Exercise requirements
The full set of records must be set down verbatim.

━━ Input material ━━

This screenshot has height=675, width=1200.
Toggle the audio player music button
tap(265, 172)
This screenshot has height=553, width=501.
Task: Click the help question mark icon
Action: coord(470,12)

━━━

Expected answer
This screenshot has height=675, width=1200.
Toggle the audio player music button
tap(265, 172)
This screenshot has height=553, width=501.
Task: Click the help question mark icon
Action: coord(470,12)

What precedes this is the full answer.